#### What the task requires
Rewrite the records from the line containing "is (550, 750)." through the end of the records as a Markdown table with the columns Row and Record line, skipping blank lines. Leave the pictures out.

(Dataset records)
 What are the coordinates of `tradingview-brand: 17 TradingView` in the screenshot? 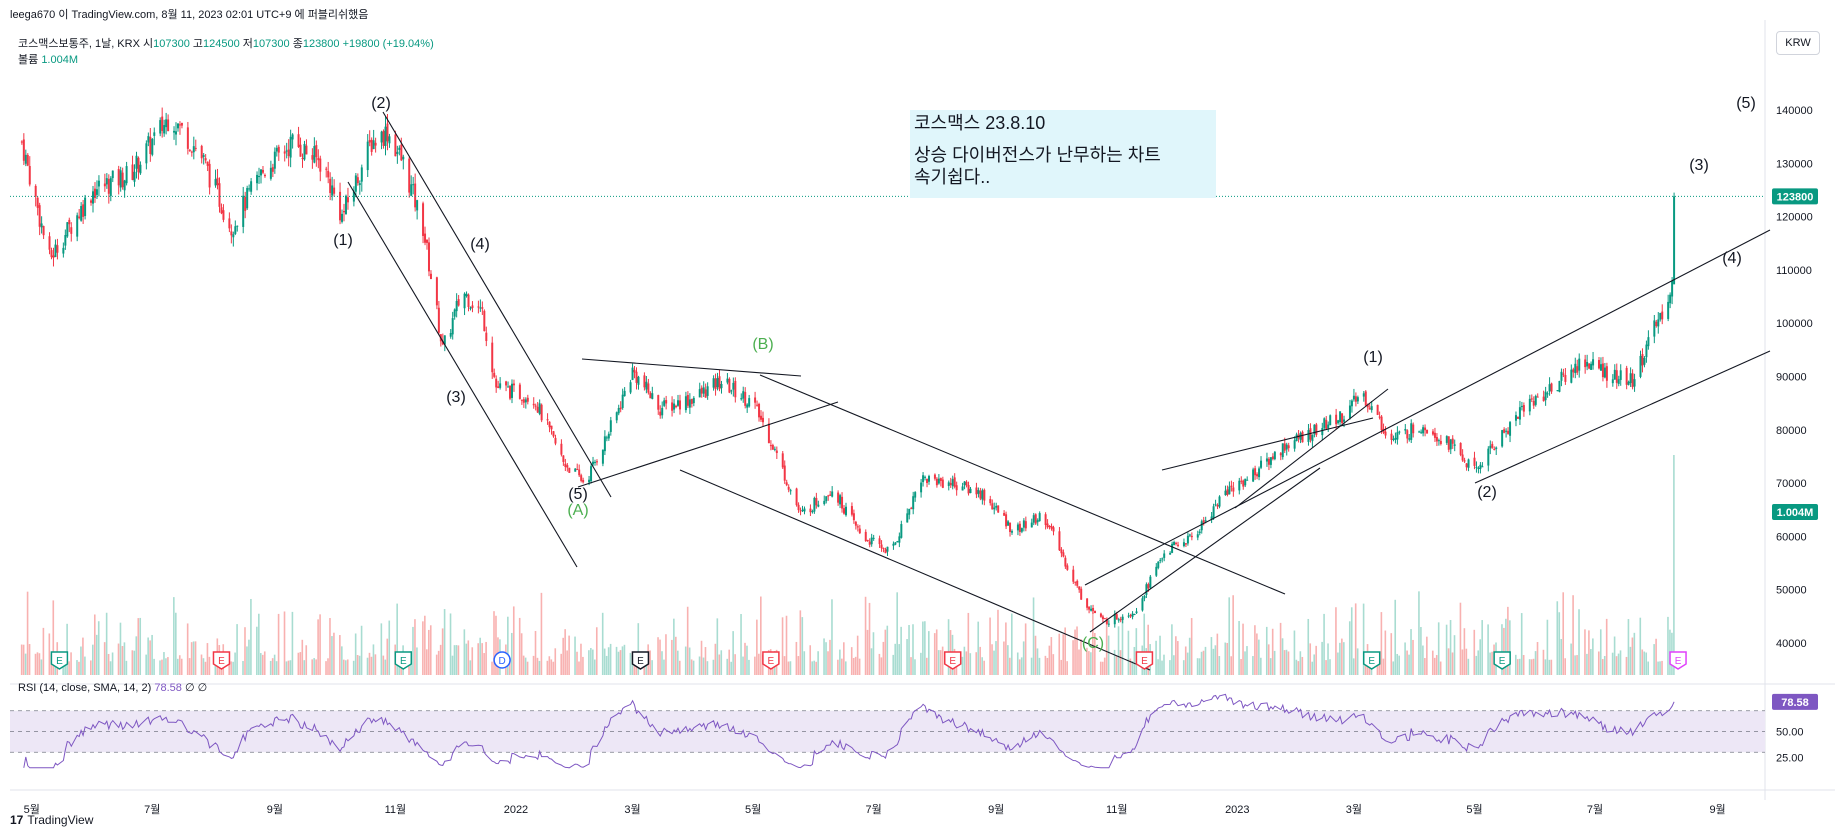 It's located at (52, 820).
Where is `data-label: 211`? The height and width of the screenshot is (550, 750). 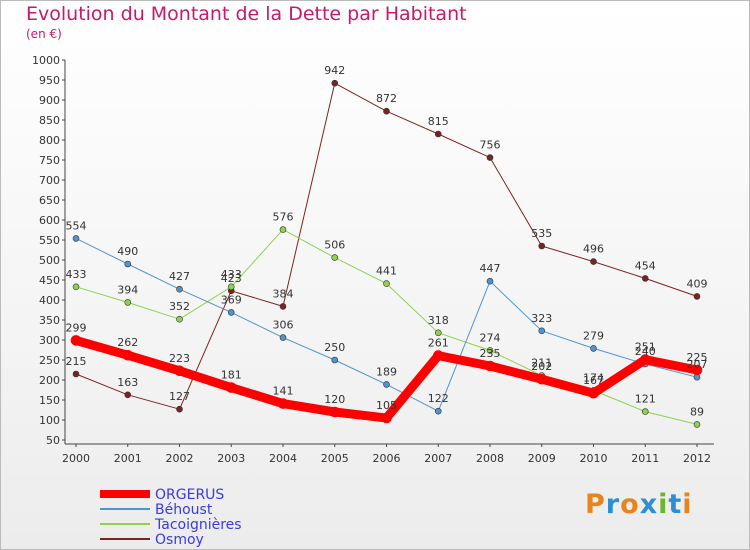
data-label: 211 is located at coordinates (542, 364).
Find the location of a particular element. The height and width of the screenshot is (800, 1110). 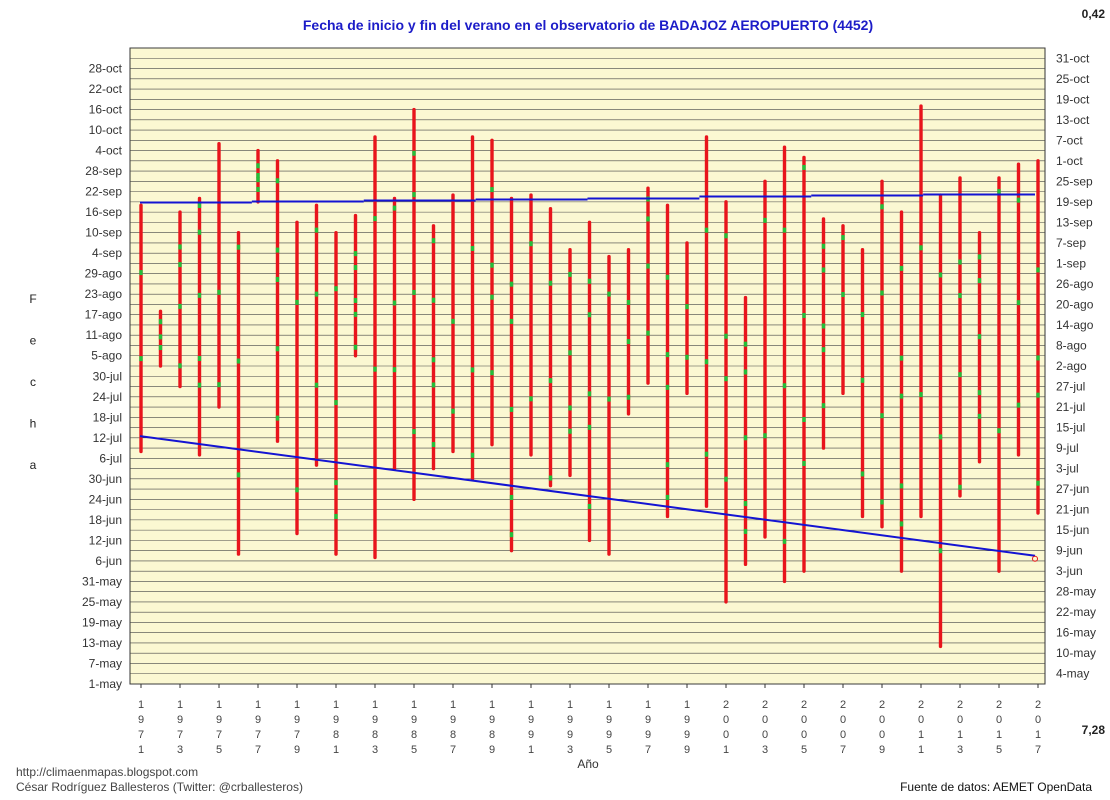

left-tick-label: 24-jun is located at coordinates (106, 499).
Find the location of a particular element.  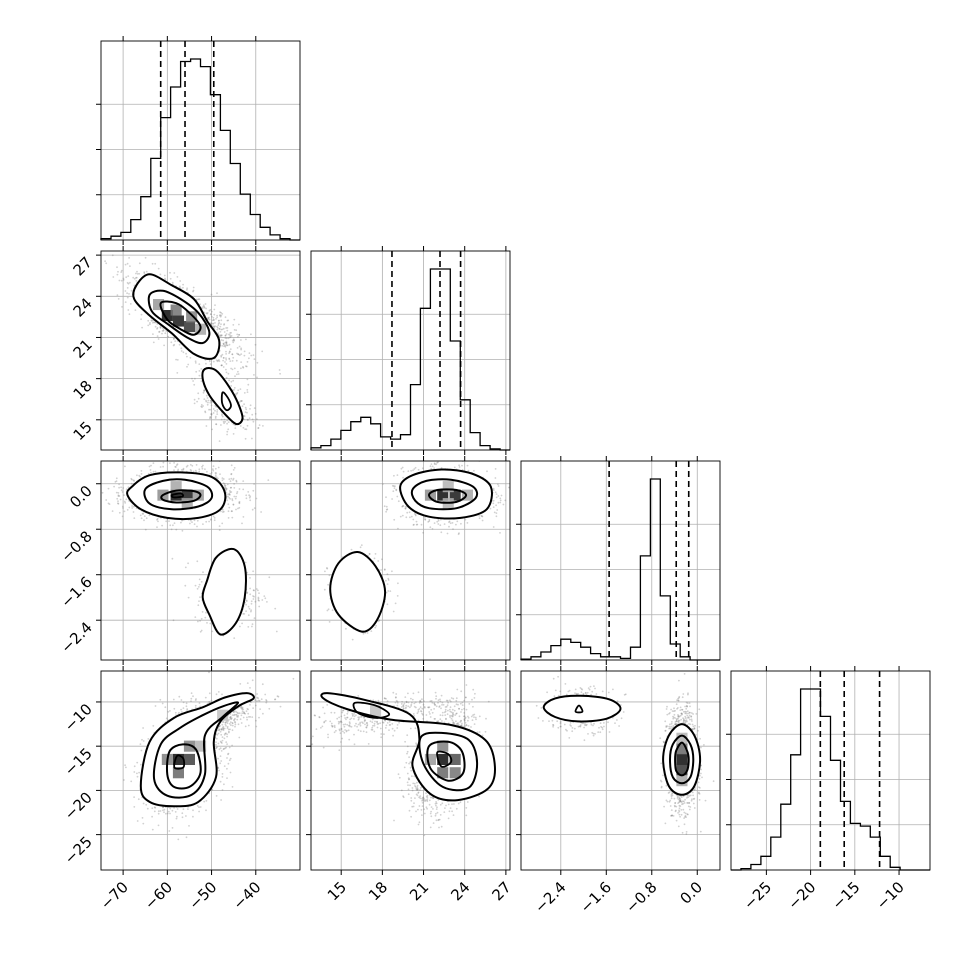

density-cell is located at coordinates (187, 504).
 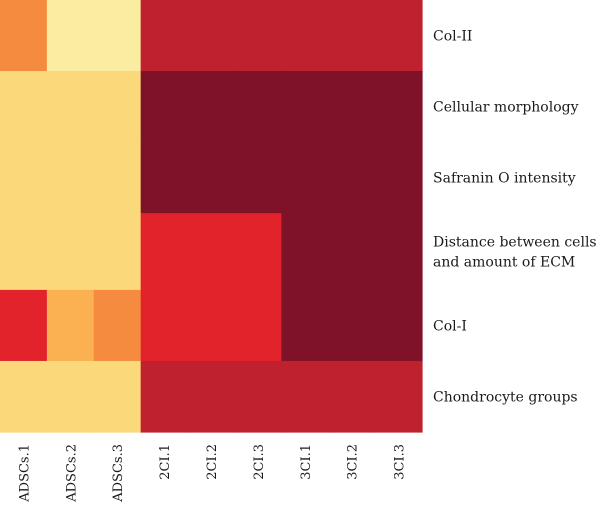 What do you see at coordinates (306, 462) in the screenshot?
I see `column-label: 3CI.1` at bounding box center [306, 462].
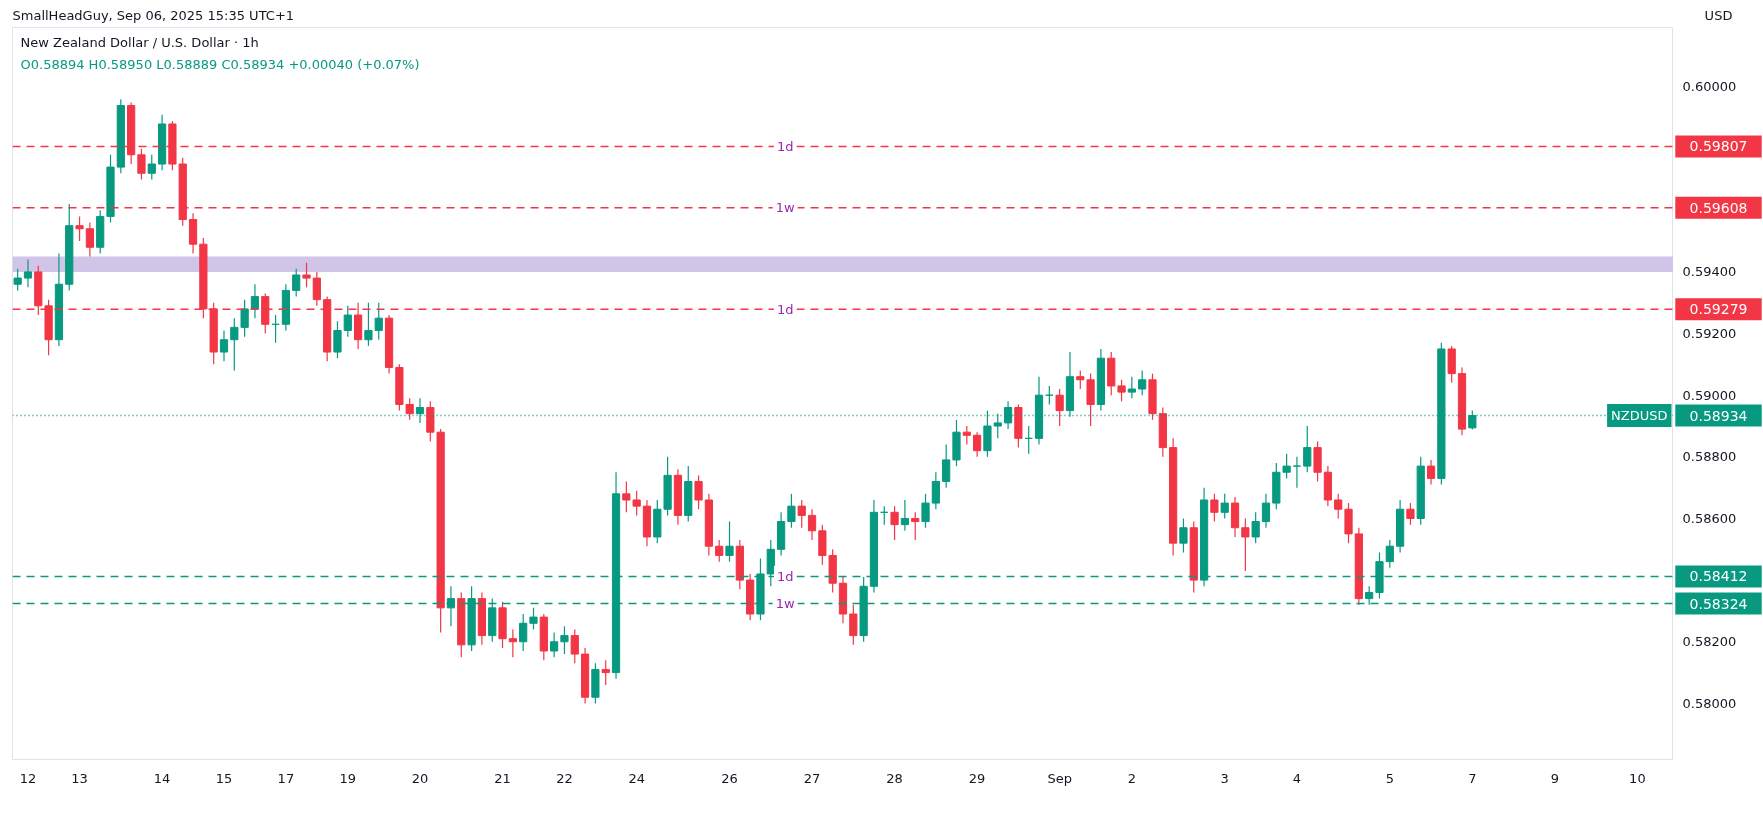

#### Worked solution
| Row | Record line |
|---|---|
| 1 | Where is `data-label: 211`? The height and width of the screenshot is (550, 750).  |
| 2 | data-label: 211 is located at coordinates (542, 364). |
| 3 | Find the location of a particular element. The height and width of the screenshot is (800, 1110).  |
| 4 | left-tick-label: 24-jun is located at coordinates (106, 499). |
| 5 | Find the location of a particular element.   |
| 6 | density-cell is located at coordinates (187, 504). |
| 7 |   What do you see at coordinates (306, 462) in the screenshot? |
| 8 | I see `column-label: 3CI.1` at bounding box center [306, 462]. |